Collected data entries
········
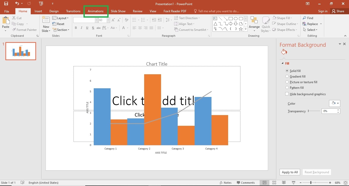Switch to the Insert tab
The image size is (349, 186).
tap(38, 11)
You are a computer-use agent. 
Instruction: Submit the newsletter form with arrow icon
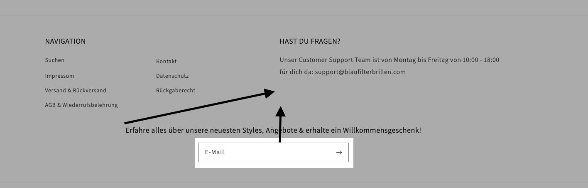(339, 152)
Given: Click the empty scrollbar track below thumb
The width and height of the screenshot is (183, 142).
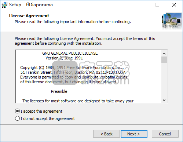Looking at the screenshot, I should tap(164, 80).
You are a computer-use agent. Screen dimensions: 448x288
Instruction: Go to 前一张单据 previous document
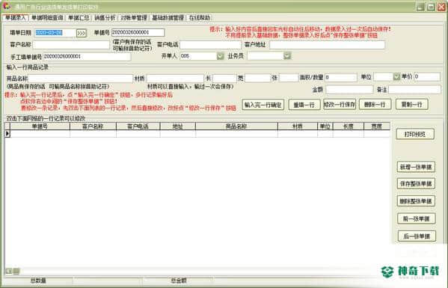point(417,219)
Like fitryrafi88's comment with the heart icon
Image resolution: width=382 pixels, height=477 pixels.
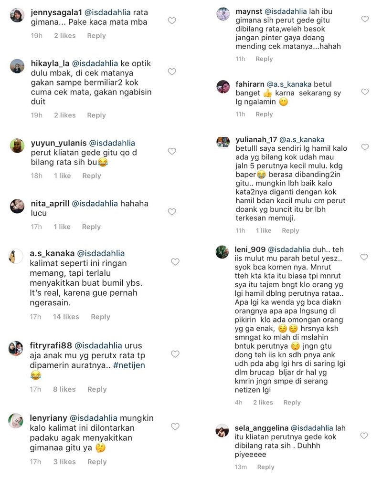[175, 354]
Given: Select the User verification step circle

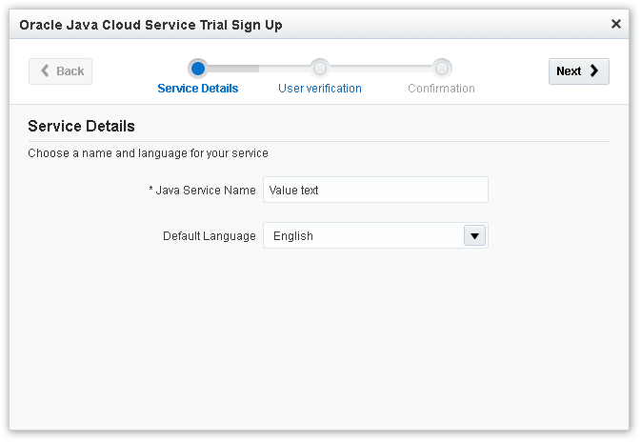Looking at the screenshot, I should (320, 68).
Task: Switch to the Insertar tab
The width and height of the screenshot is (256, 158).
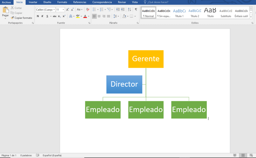Action: tap(33, 2)
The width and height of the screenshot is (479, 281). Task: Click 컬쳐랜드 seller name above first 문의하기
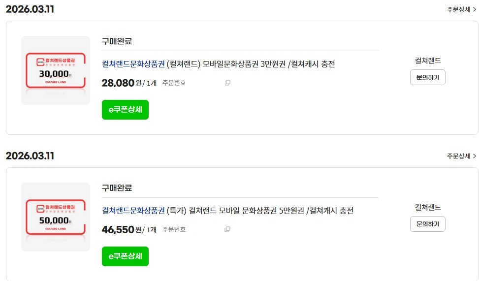pyautogui.click(x=428, y=61)
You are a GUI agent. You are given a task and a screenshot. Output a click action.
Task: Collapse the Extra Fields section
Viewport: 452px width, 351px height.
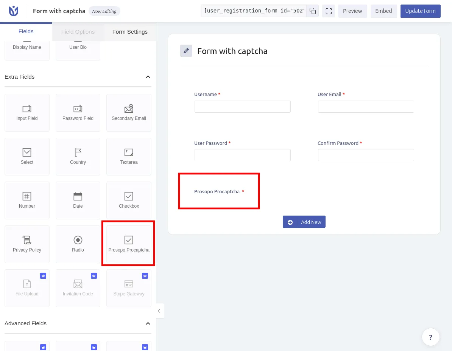point(148,77)
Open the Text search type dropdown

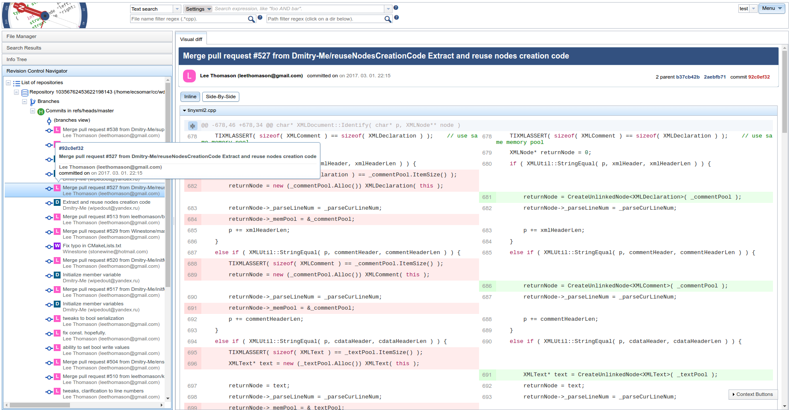point(177,9)
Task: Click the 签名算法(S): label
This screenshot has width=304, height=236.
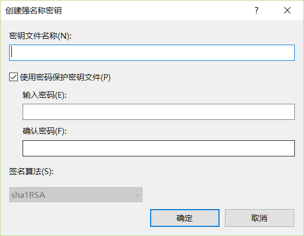Action: click(31, 171)
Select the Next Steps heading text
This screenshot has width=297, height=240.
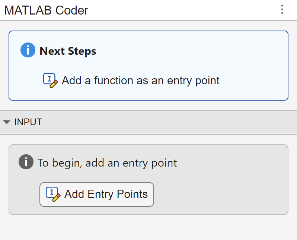(68, 51)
········
Your assignment » Wherever a line above contains "agent", copy that line.

Expected answer »
You are a computer-use agent. 
You are a computer-use agent. Screen dimensions: 448x288
You are a GUI agent. You are given a task and a screenshot. Output a click action.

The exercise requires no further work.